===== Records for the exercise =====

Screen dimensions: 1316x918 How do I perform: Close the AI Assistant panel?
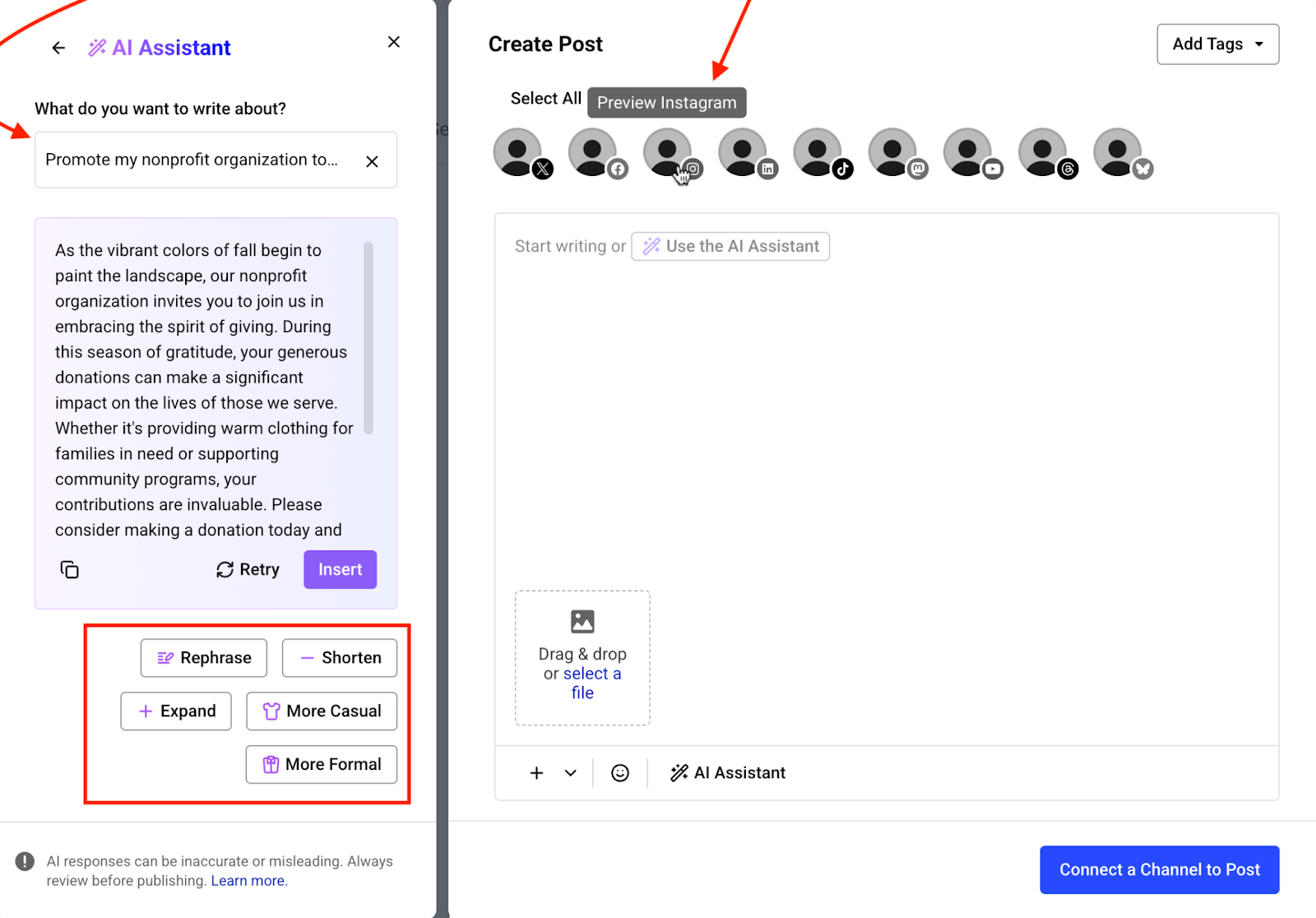(393, 41)
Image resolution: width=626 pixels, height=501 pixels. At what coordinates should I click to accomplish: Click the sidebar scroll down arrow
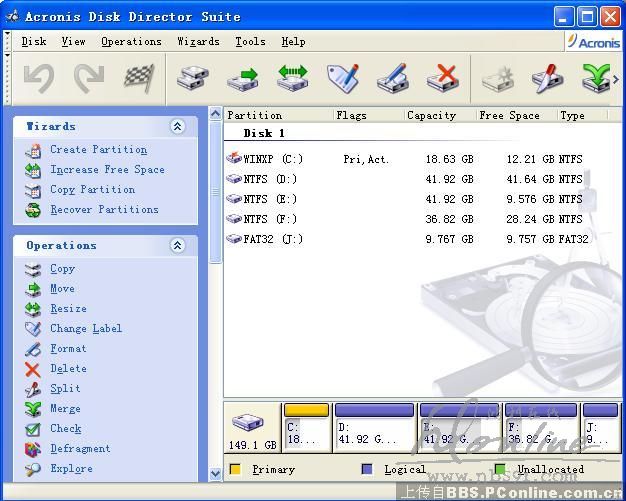216,473
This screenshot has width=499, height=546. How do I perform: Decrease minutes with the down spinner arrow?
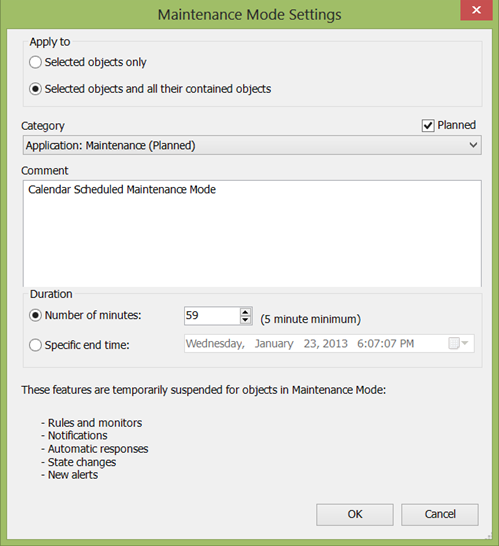245,320
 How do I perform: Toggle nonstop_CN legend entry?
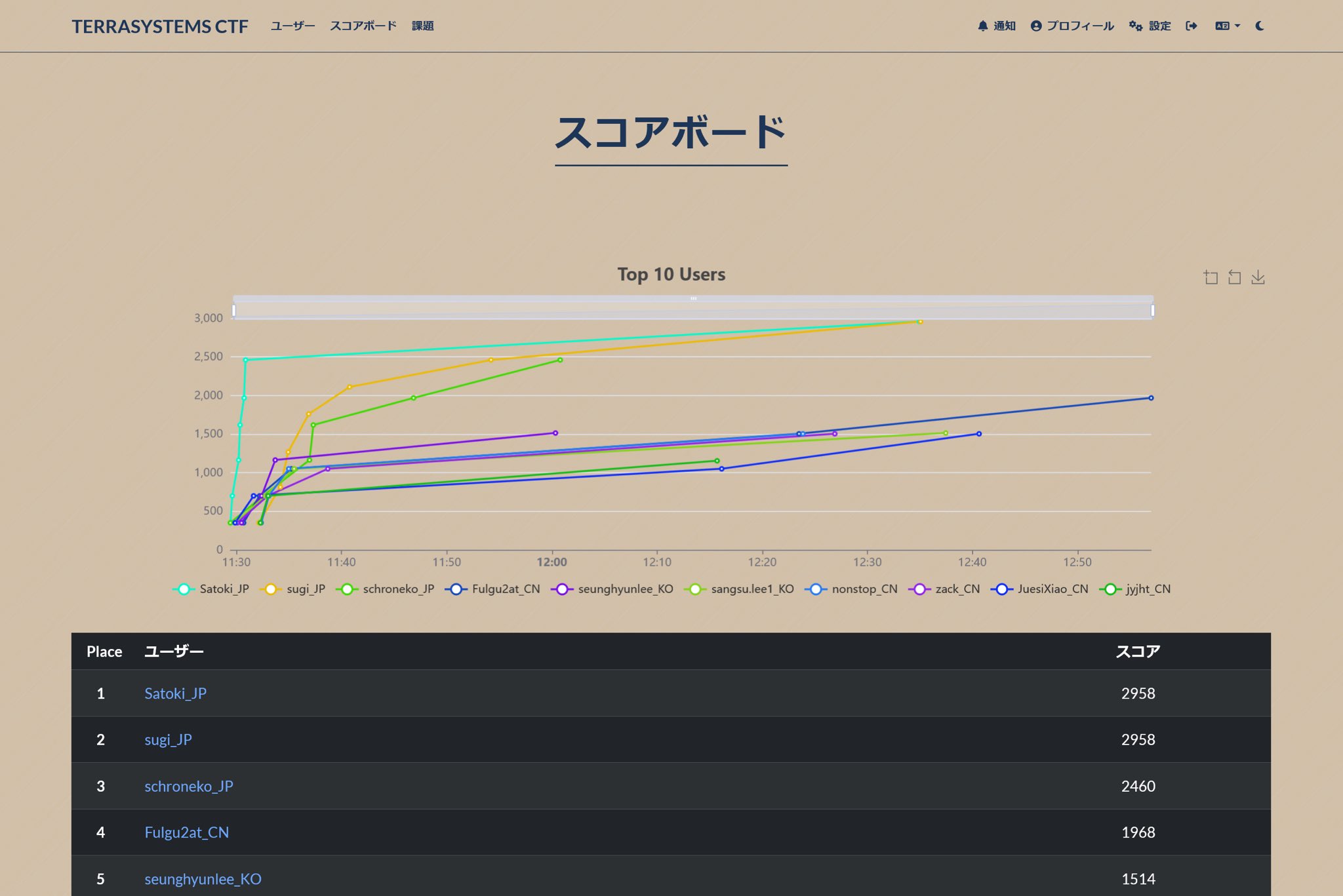851,589
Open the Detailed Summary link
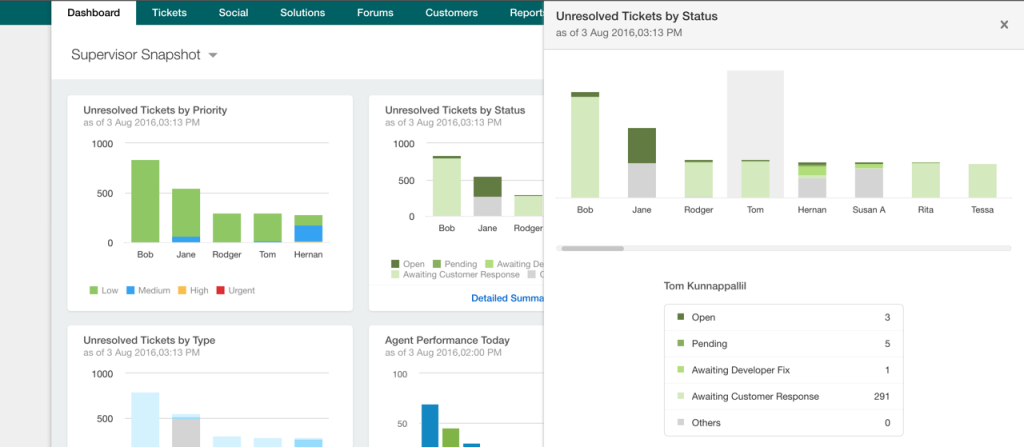 [506, 297]
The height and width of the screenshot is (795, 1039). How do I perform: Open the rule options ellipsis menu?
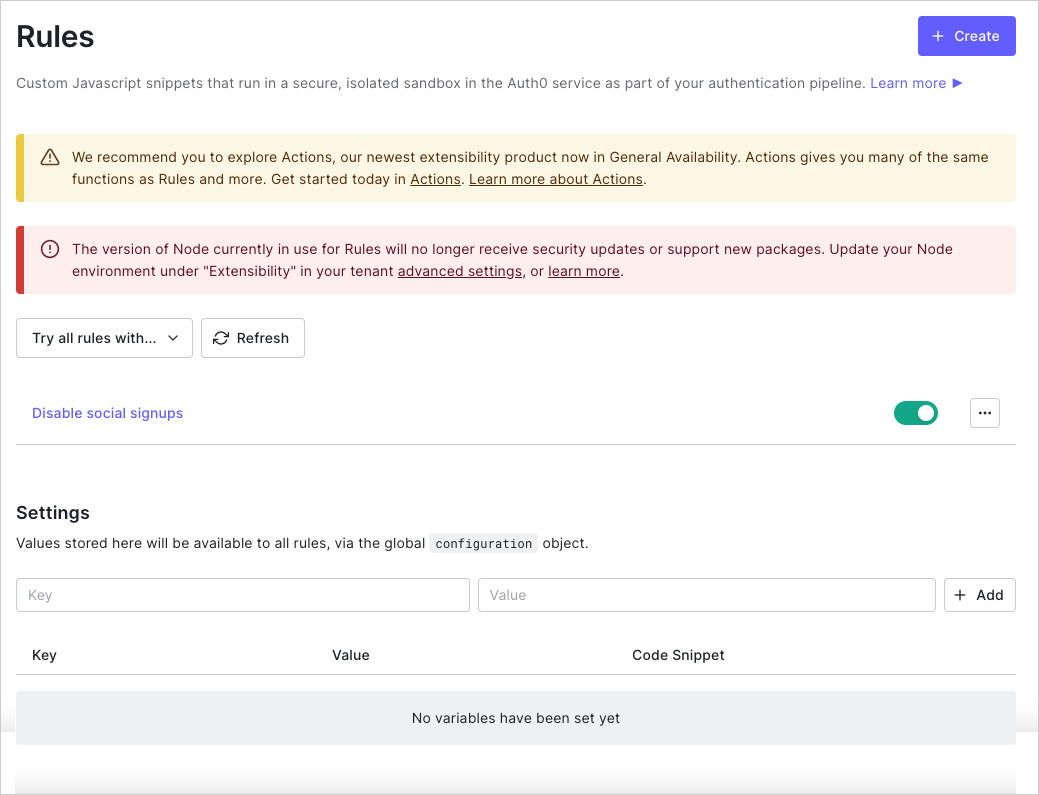pyautogui.click(x=984, y=413)
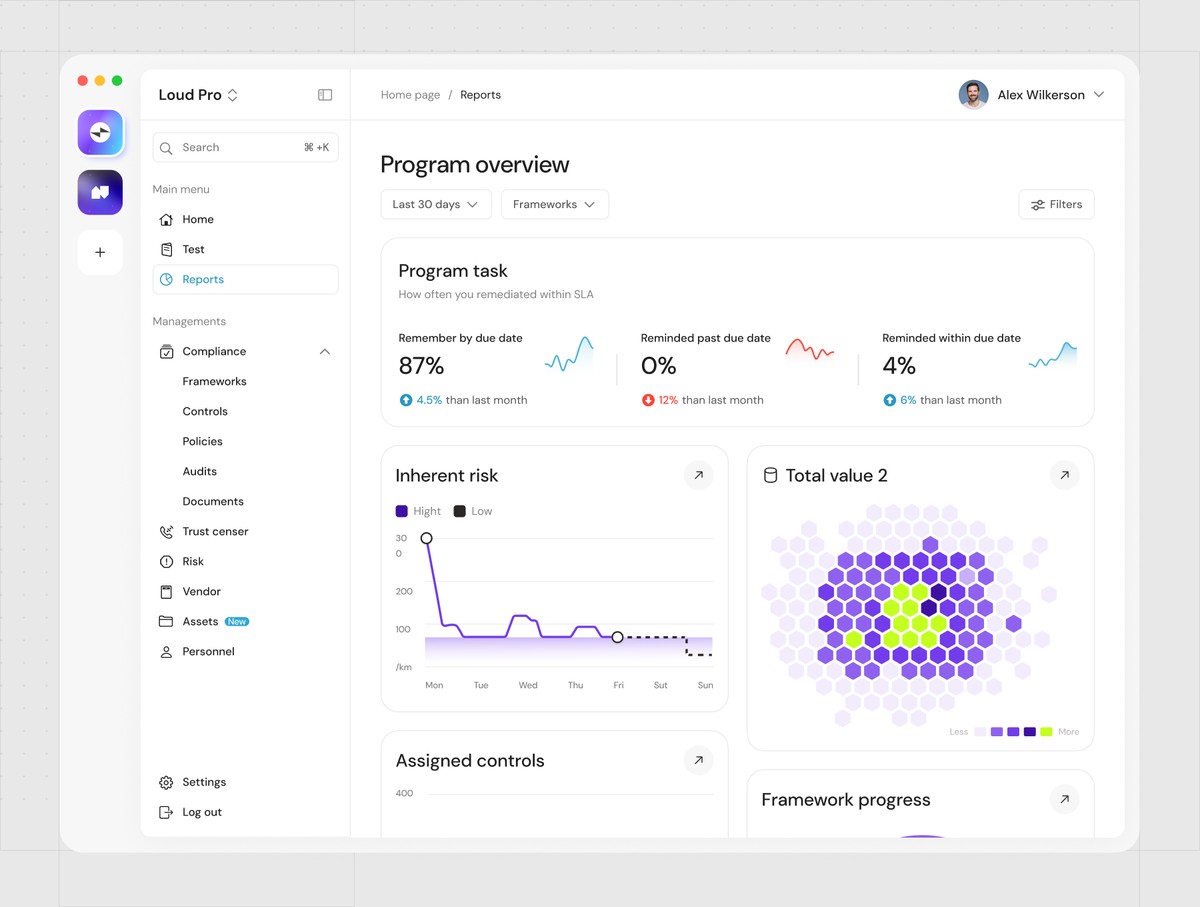
Task: Open the Frameworks filter dropdown
Action: [x=554, y=204]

=====

== Short problem ==
Render the lines above as a JSON list of strings, with one string per line and blank lines omitted. Leave the pictures out of the list.

== Task output ==
[
  "Screen dimensions: 1316x918 How do I perform: Close the AI Assistant panel?",
  "(393, 41)",
  "Image resolution: width=626 pixels, height=501 pixels. At what coordinates should I click to accomplish: Click the sidebar scroll down arrow",
  "216,473",
  "This screenshot has width=499, height=546. How do I perform: Decrease minutes with the down spinner arrow?",
  "245,320",
  " How do I perform: Toggle nonstop_CN legend entry?",
  "851,589",
  "Open the Detailed Summary link",
  " [506, 297]",
  "The height and width of the screenshot is (795, 1039). How do I perform: Open the rule options ellipsis menu?",
  "pyautogui.click(x=984, y=413)",
  "Task: Open the Frameworks filter dropdown",
  "Action: [x=554, y=204]"
]